Return every line of the listing below verbatim, leaving out the pictures.

Rows on where targets appear:
--- Begin ---
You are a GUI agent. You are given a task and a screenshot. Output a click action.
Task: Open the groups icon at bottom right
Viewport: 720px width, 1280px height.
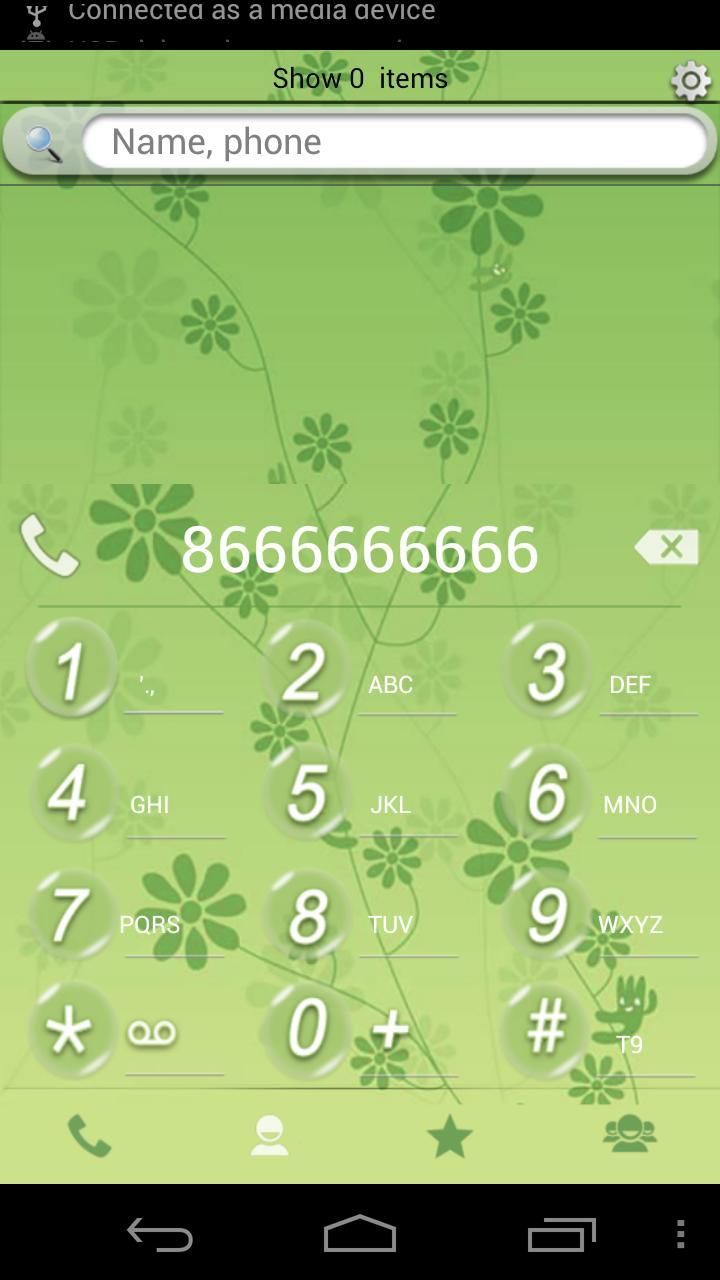[628, 1134]
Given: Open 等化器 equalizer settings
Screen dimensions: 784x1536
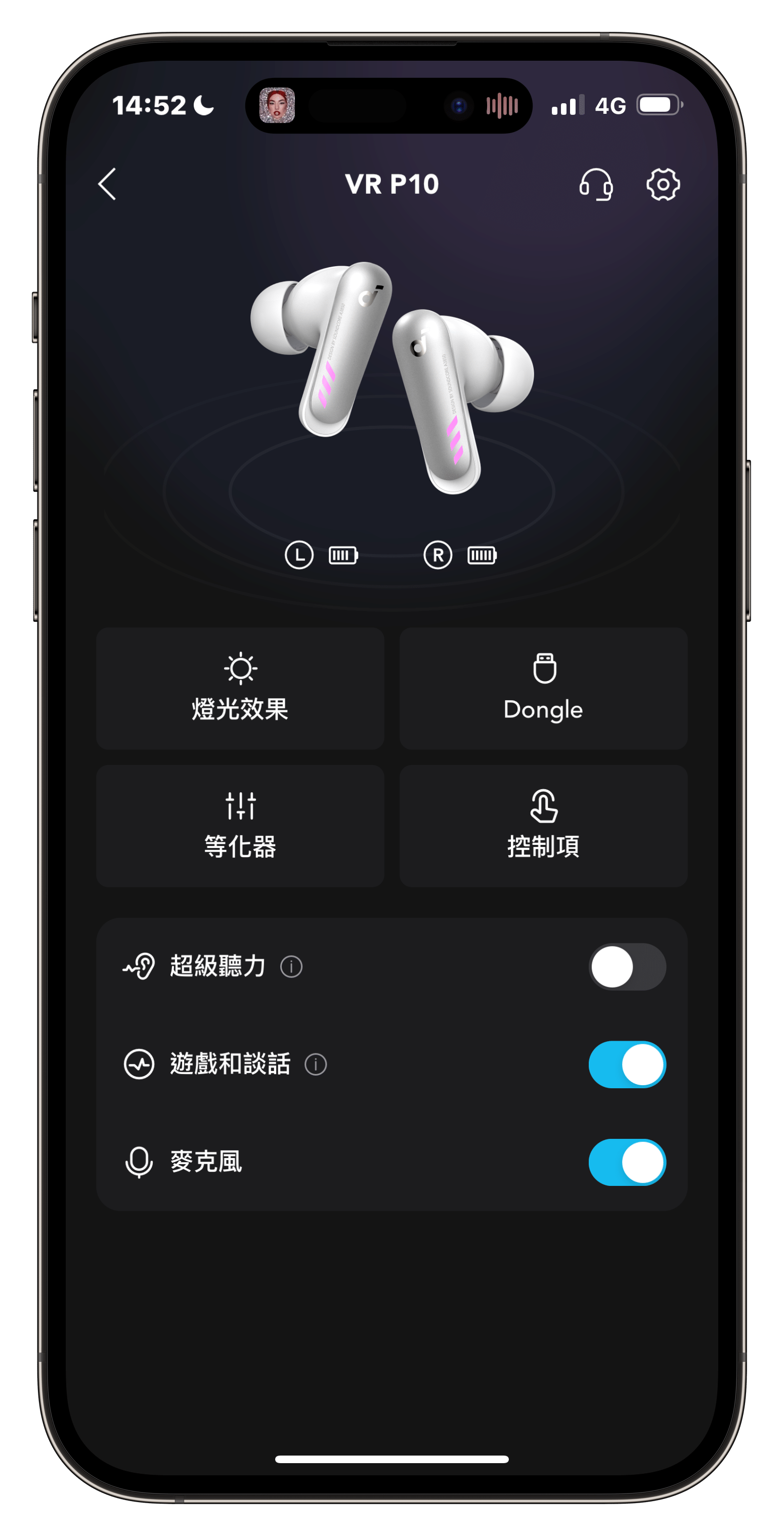Looking at the screenshot, I should [240, 826].
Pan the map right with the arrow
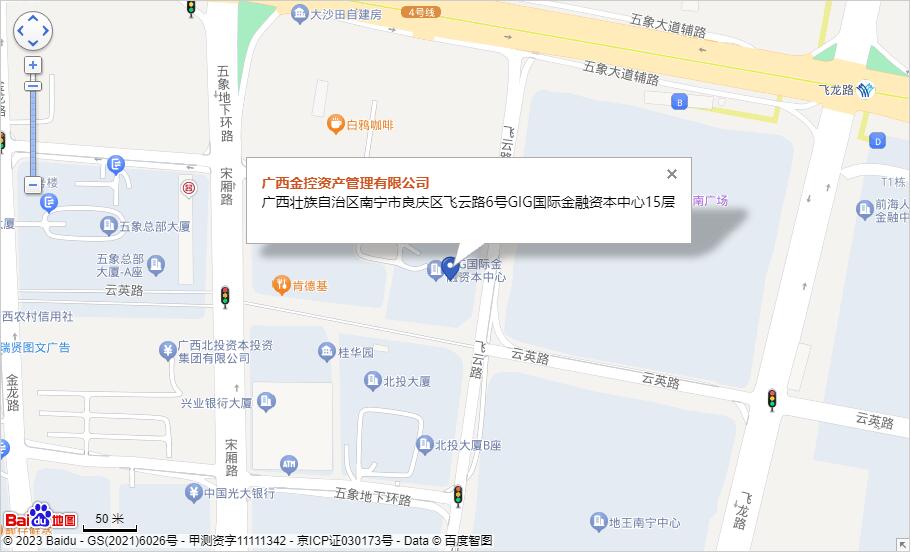Viewport: 911px width, 552px height. pos(46,31)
--- End ---
• **Task output**
You are a GUI agent. You are given a task and a screenshot. Output a click action.
Task: Open the groups icon at bottom right
Viewport: 720px width, 1280px height.
[628, 1134]
Given: Open 等化器 equalizer settings
Screen dimensions: 784x1536
Looking at the screenshot, I should [240, 826].
Pan the map right with the arrow
Viewport: 911px width, 552px height. pos(46,31)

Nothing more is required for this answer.